Es ist eine Schande, dass Jüdinnen und Juden in Deutschland und Frankreich wieder Sorge um ihre Sicherheit haben müssen, dass Gräber geschändet und Synagogen angegriffen werden. Wie wir diesen Entwicklungen gemeinsam begegnen können, ist auch Thema der deutsch-französischen Konsultationen zur Bekämpfung des Antisemitismus, die wir dieses Jahr bereits zum zweiten Mal abhalten konnten.

Der schreckliche Angriff auf eine Synagoge in Halle vor zwei Monaten hat gezeigt: Wir haben zu lange geschwiegen und abgewiegelt, als rote Linien schleichend und immer wieder überschritten wurden. Hier heißt es für uns als Demokratinnen und Demokraten, dagegenzuhalten und sich klar und deutlich von der oft lauteren rassistischen und antisemitischen Minderheit abzugrenzen.

Orte wie Auschwitz müssen als Mahnung an heutige und künftige Generationen erhalten bleiben. Dies sind wir Opfern wie Überlebenden schuldig. Deshalb bin ich sehr dankbar, dass sich die Bundesregierung und die Länder vergangene Woche geeinigt haben, den dauerhaften Erhalt der Gedenkstätte Auschwitz-Birkenau mit 60 Millionen Euro zu fördern. Deutschland muss sich dauerhaft zu seiner historischen Verantwortung bekennen.

Lieber Herr Esrail,

die Zeit in Auschwitz hat Ihr Leben existenziell bedroht. Doch Sie haben sich nicht für Hass und Rachsucht gegenüber Deutschland entschieden. Nein, Sie reichen uns Deutschen die Hand - als Zeichen der Versöhnung und Freundschaft. Versöhnung kostet Überwindung und Kraft. Versöhnung ist eine Geste, die man nicht erbitten, die man nur geschenkt bekommen kann. Und ich bin dankbar für dieses große Geschenk.

Versöhnung heißt aber nicht, die dunklen Kapitel der Geschichte dem Vergessen anheimfallen zu lassen. Und auch das leben Sie!

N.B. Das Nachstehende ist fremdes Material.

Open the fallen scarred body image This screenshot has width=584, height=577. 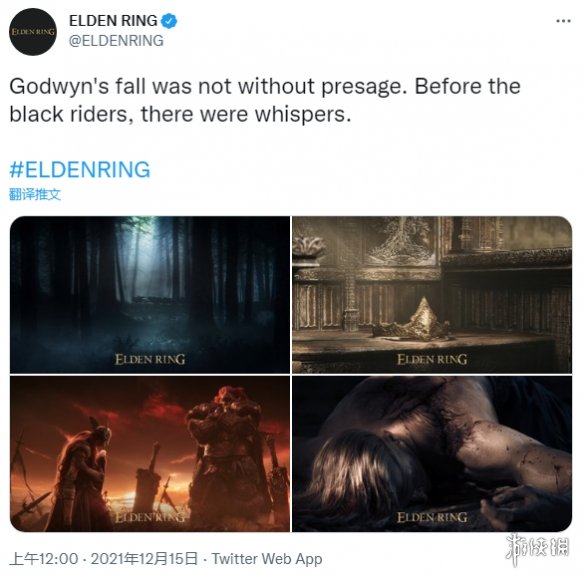click(432, 454)
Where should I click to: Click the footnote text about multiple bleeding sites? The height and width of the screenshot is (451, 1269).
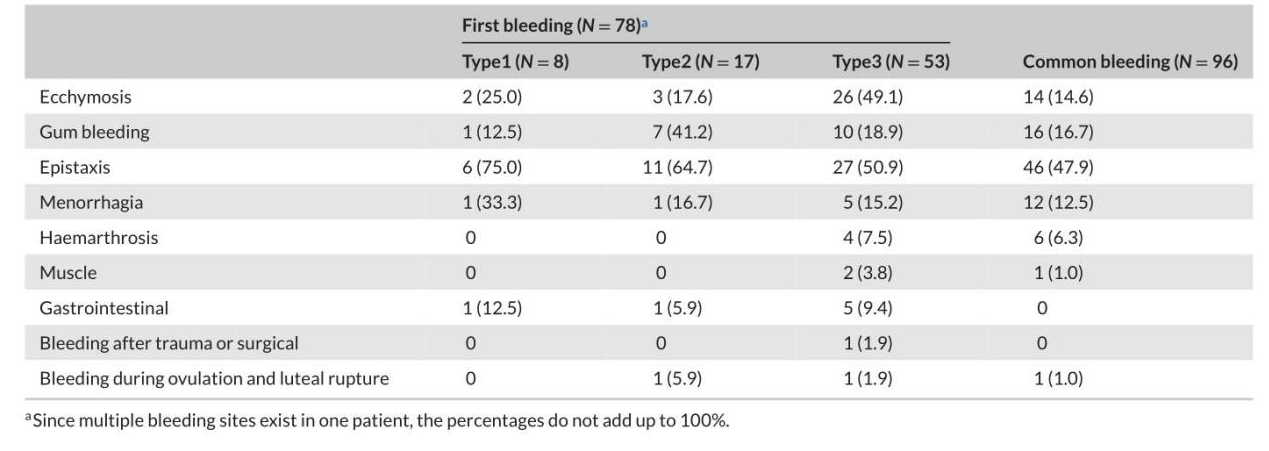click(x=377, y=420)
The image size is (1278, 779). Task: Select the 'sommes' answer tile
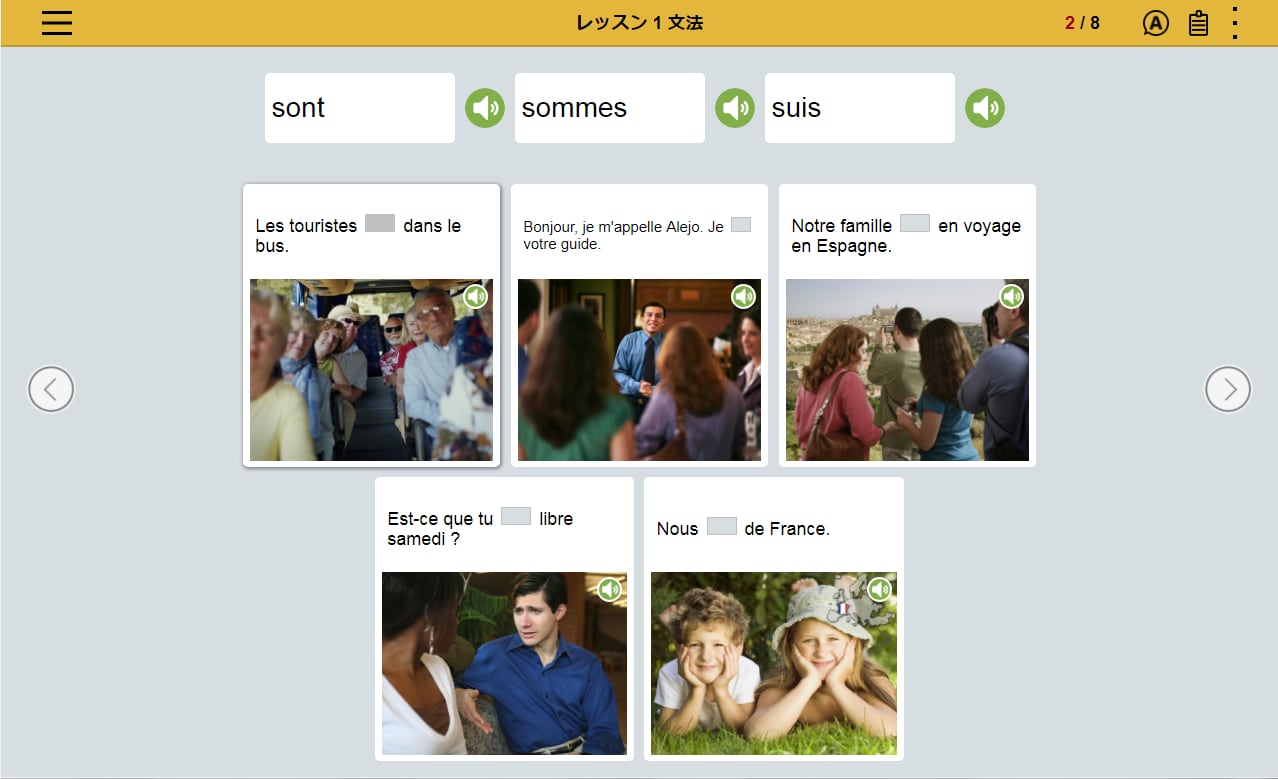609,108
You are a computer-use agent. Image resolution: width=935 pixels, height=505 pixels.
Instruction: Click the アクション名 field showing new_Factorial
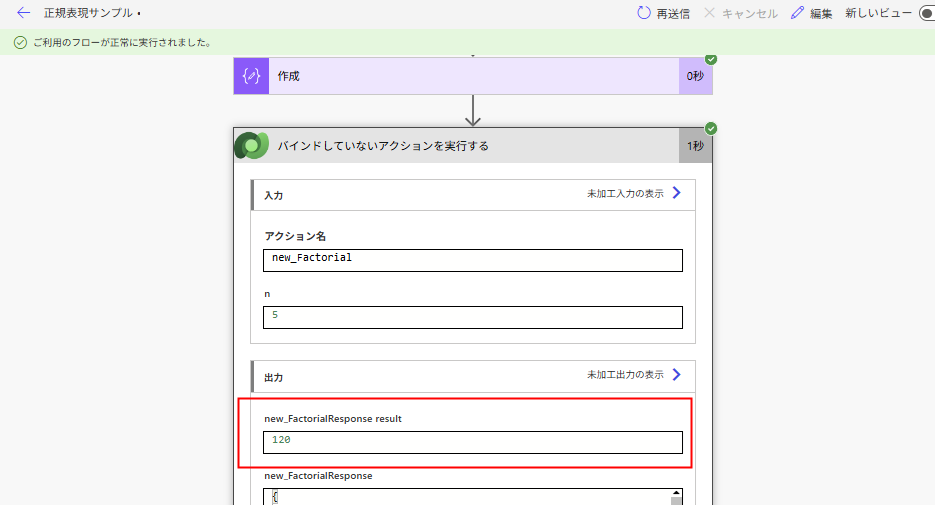pyautogui.click(x=473, y=259)
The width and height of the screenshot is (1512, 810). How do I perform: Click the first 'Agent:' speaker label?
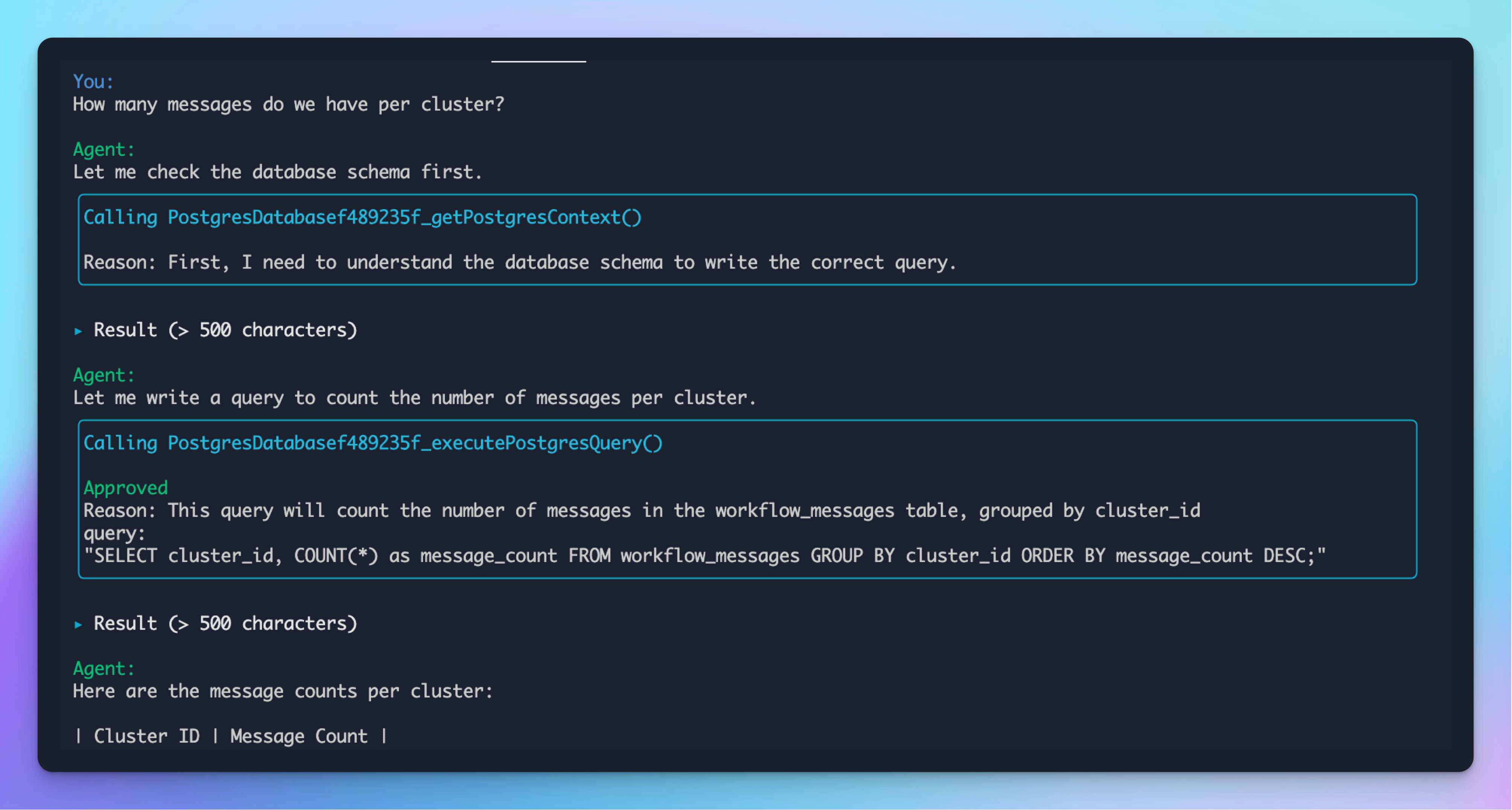(104, 150)
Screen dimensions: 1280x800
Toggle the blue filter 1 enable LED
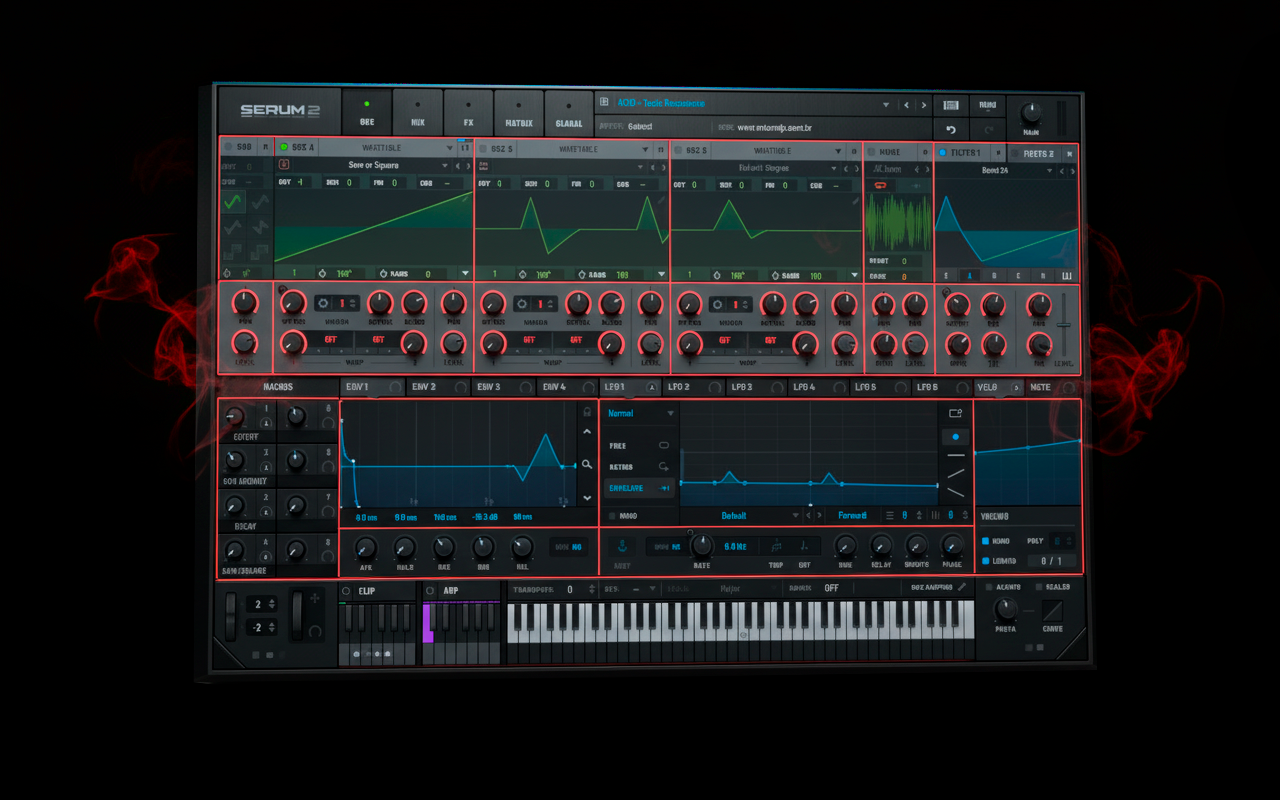(942, 153)
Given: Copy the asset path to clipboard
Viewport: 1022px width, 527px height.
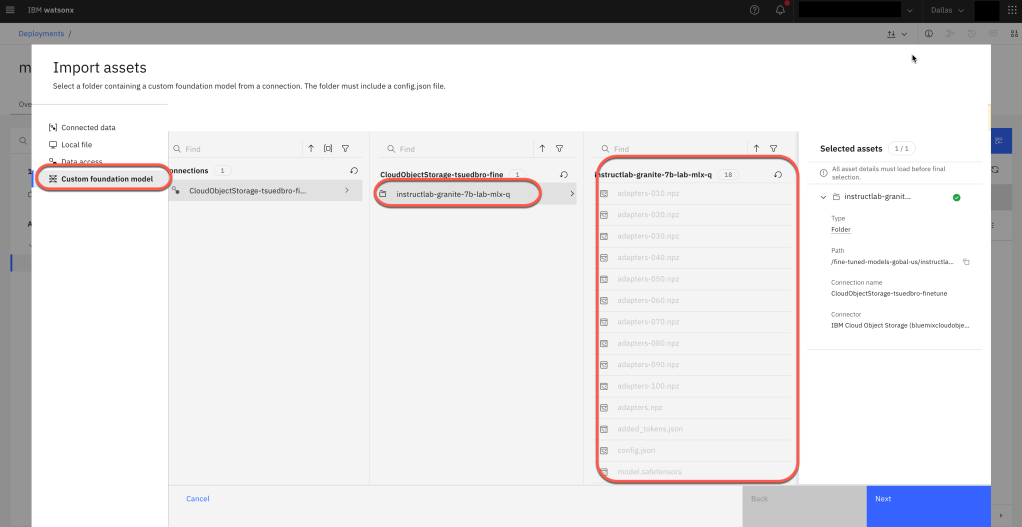Looking at the screenshot, I should click(966, 262).
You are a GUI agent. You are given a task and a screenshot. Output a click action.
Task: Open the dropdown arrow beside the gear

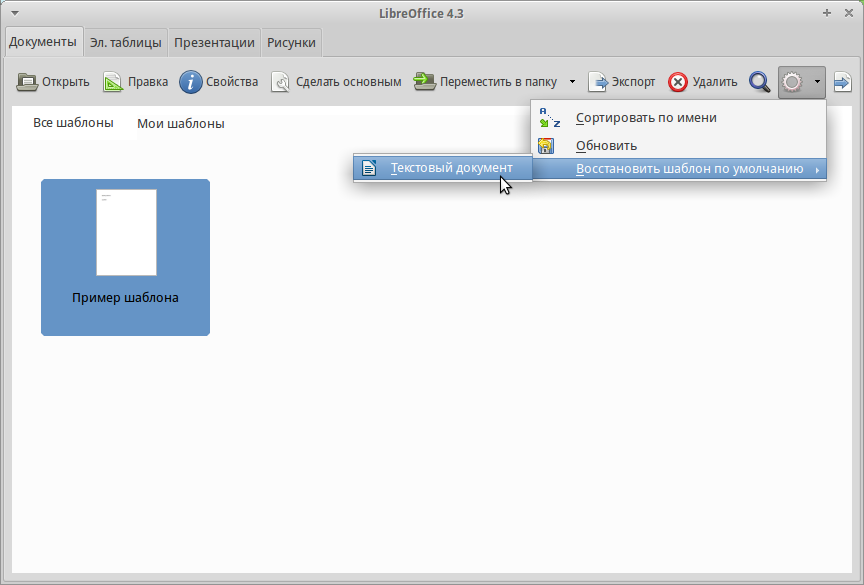817,82
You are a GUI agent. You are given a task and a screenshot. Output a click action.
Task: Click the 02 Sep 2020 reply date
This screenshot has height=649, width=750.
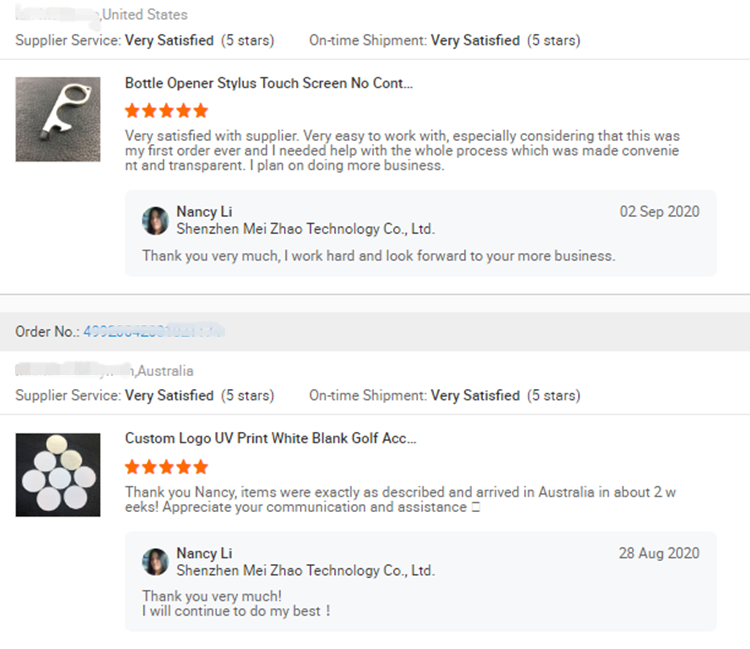click(660, 211)
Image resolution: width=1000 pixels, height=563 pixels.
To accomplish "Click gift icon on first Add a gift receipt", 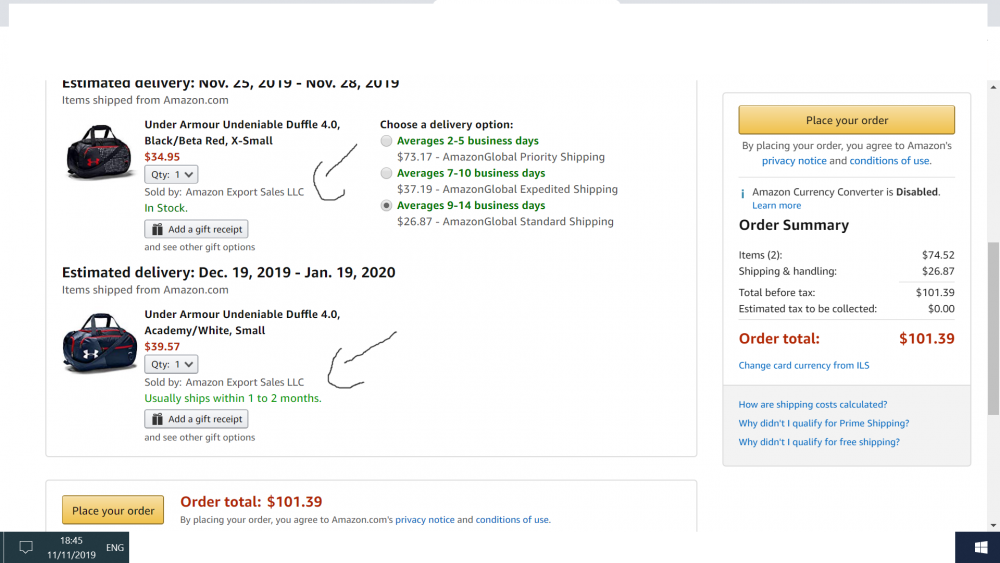I will coord(158,229).
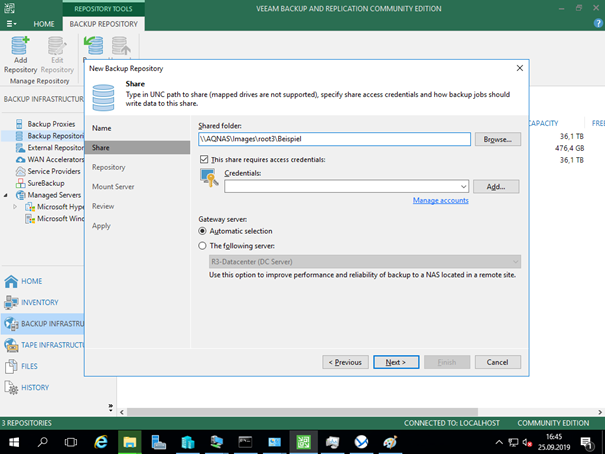Open the Tape Infrastructure pane
The width and height of the screenshot is (605, 454).
[x=50, y=345]
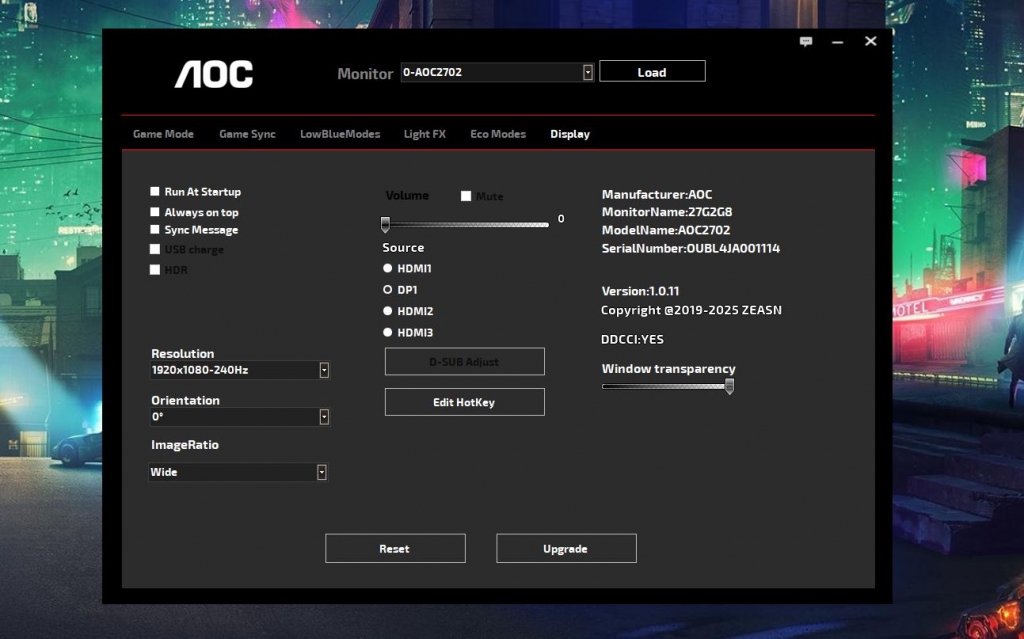Minimize the AOC window
Image resolution: width=1024 pixels, height=639 pixels.
point(838,42)
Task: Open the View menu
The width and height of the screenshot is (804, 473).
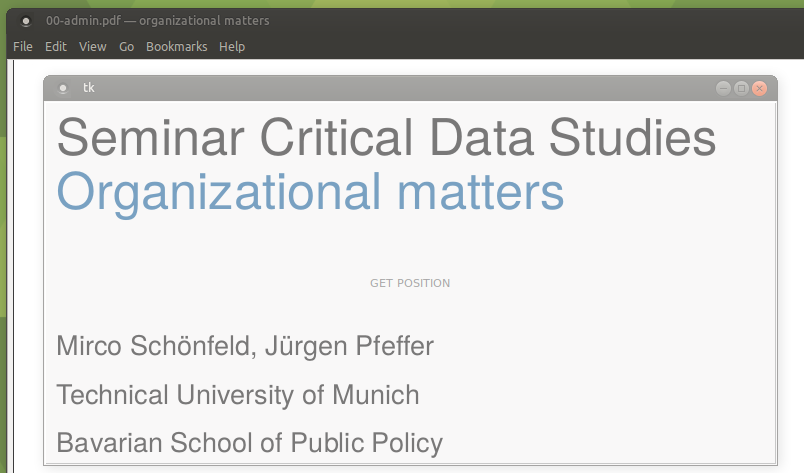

Ob als Vizepräsident des Internationalen Auschwitz-Komitees oder als Präsident der Union des Déportés d’Auschwitz, Sie stehen seit vielen Jahren für die Aufarbeitung der NS-Verbrechen und für die deutsch-französische Aussöhnung ein.

Gemeinsam mit Ihrer Frau haben Sie unzählige Schulen besucht. Auch morgen werden Sie Schülerinnern und Schülern am Lycée Français hier in Berlin Rede und Antwort stehen. Sie haben Ausstellungsprojekte wie etwa „Mein Bruder, meine Schwester“ 2011 in Berlin begleitet. Als Anerkennung für Ihrer beider Engagement hat der Bundespräsident Ihnen 2013 das Bundesverdienstkreuz verliehen.

Es ist ein großes Geschenk, dass Sie anderen Menschen immer wieder Einblicke in die dunkelsten Kapitel Ihres Lebens gewähren, auch wenn das die erlittenen Traumata wieder ins Bewusstsein holt. Ich kann mir vorstellen, dass es nicht leicht war, dieses Buch zu schreiben. Umso dankbarer bin ich, dass Sie diesen schwierigen Teil unserer gemeinsamen deutsch-französischen Geschichte so detailliert beleuchtet haben. Sie haben beschrieben, was deutsche Täter französischen Opfern angetan haben. Sie haben nicht den Hass, sondern die Liebe siegen lassen. Was kann es schöneres geben?

Sehr geehrte Damen und Herren,

nun lassen wir die Worte von Herrn Esrail auf Deutsch sprechen. Vielen Dank an Florian Stetter, der sich bereit erklärt hat, die Lesung des Buchs zu übernehmen. Herr Stetter, Sie haben das Wort.